If you want to find out more about this, Richard Dowling's book Secrets of the State ... and how to get them is a very readable guide to getting information. Unfortunately, it's not up to date (it relates to the 1997-2003 Freedom of Information Act) but it's still worth a look.

For a comprehensive and up to date treatment, look at Maeve McDonagh's Freedom of Information Law (Third Edition). Look in a library though, as it's a law book and the price will make your eyes water. 

The government's FOI website includes some very useful information, including a guide to exemptions - this is aimed mainly at civil servants, which is helpful because this helps illustrate the process that has been gone through to come to your decision. 
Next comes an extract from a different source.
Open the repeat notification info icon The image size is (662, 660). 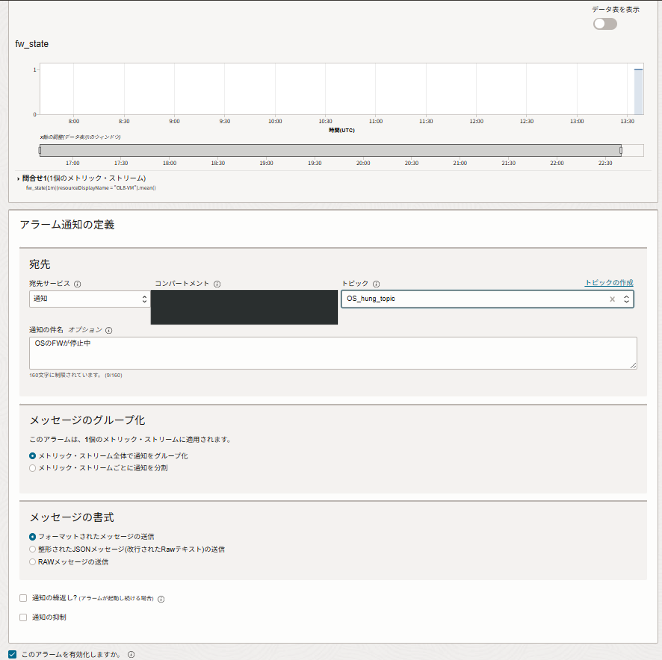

You can search through the Information Commissioner's decisions on their website.  (But search for Section 20, because they're still working through decisions on the old Act, apparently) Also, they don't publish all decisions, just the ones they think are interesting. [Update: there's now a useful briefing note by the Commissioner's office - you can download it here.]

Northern Ireland

If the public body you are interested in is in Northern Ireland, your situation will be different. You will have been turned down under Section 36 (Prejudice to the Effective Conduct of Public Affairs). You won't have to pay appeal fees, and the response will probably be quicker, but the public interest test is slightly weaker and there's no assumption that the information will be accessible if the decision has already been made. 

The UK Information Commissioner provides a detailed and useful briefing on this exemption









1 comment:

  1. Thank you Rodney.
    Section 40 could do with a bit of unpicking also. With all the attention focused on the fees it managed to slip by unnoticed.

    FYI, some Local Authority libraries don’t keep academic textbooks. It seems they’re ordered up, borrowed and… eh, not returned.